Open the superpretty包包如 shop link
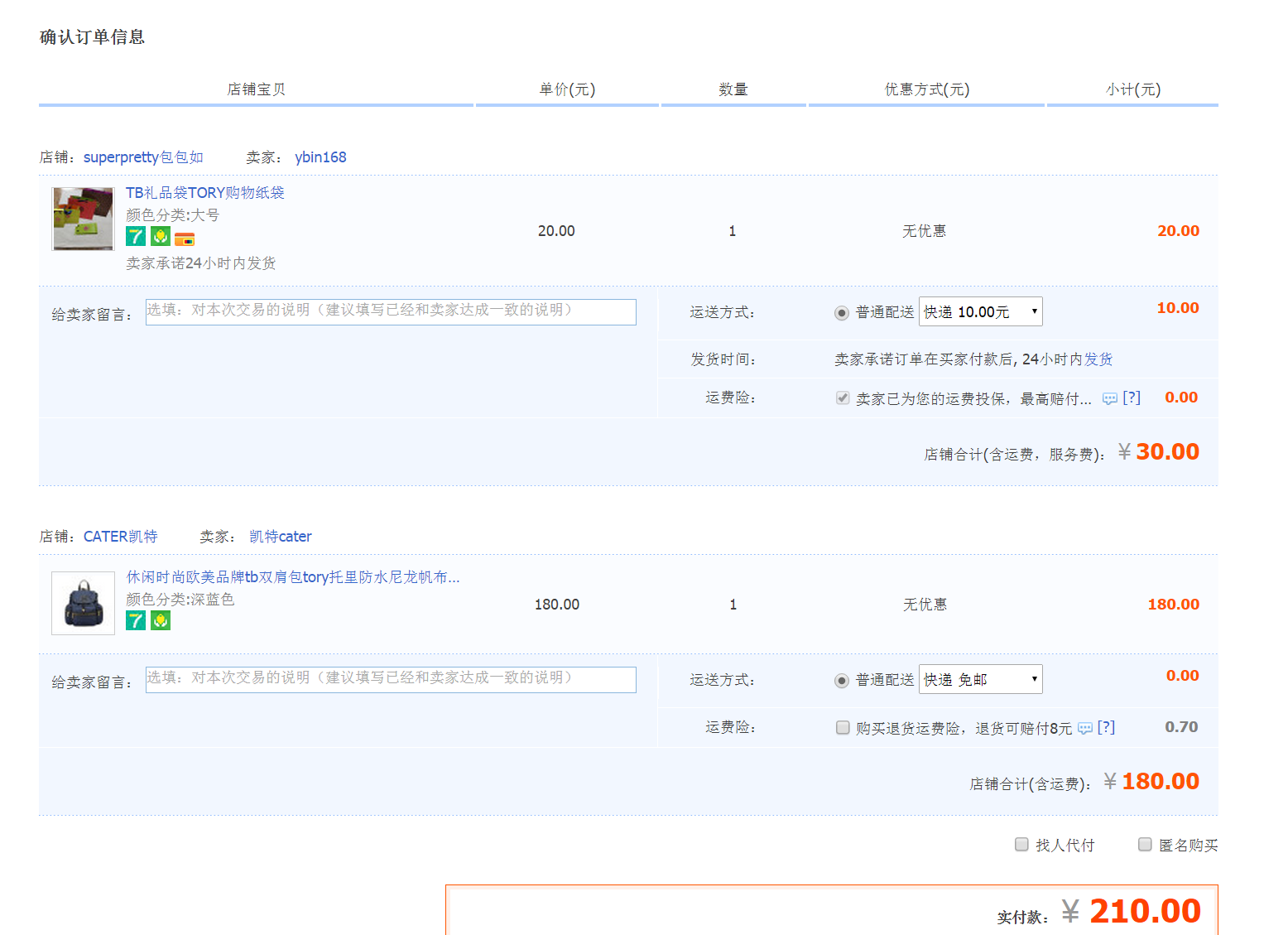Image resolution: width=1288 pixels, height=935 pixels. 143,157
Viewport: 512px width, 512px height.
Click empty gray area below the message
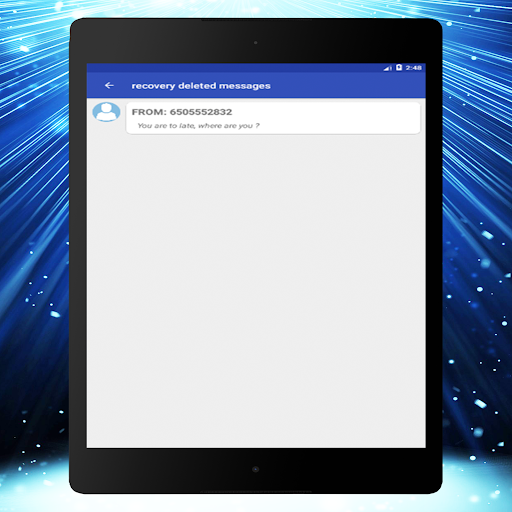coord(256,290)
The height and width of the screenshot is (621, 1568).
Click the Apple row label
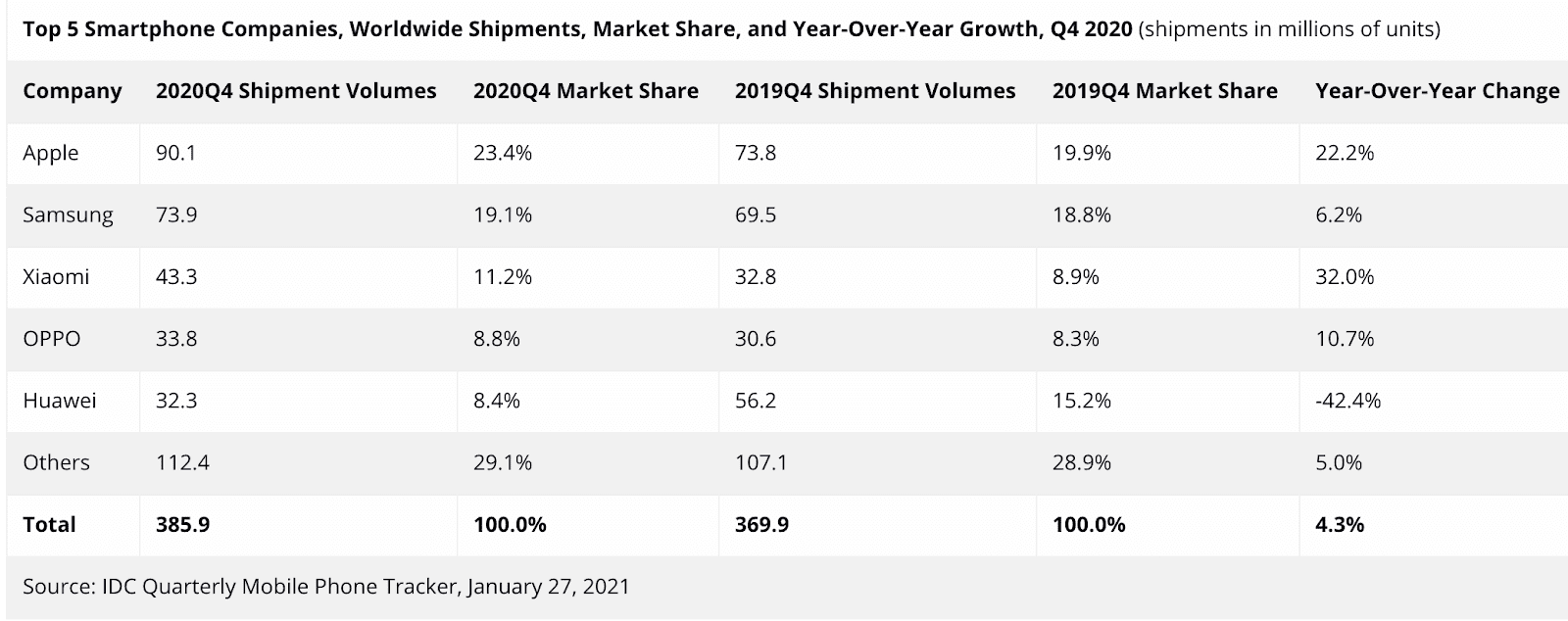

━━━━━━━━━━

Task item: What's needed is an exact copy of every entry, free of pictures.

Result of the task:
Open the superpretty包包如 shop link
Image resolution: width=1288 pixels, height=935 pixels. 143,157
Viewport: 512px width, 512px height.
Click empty gray area below the message
coord(256,290)
The height and width of the screenshot is (621, 1568).
Click the Apple row label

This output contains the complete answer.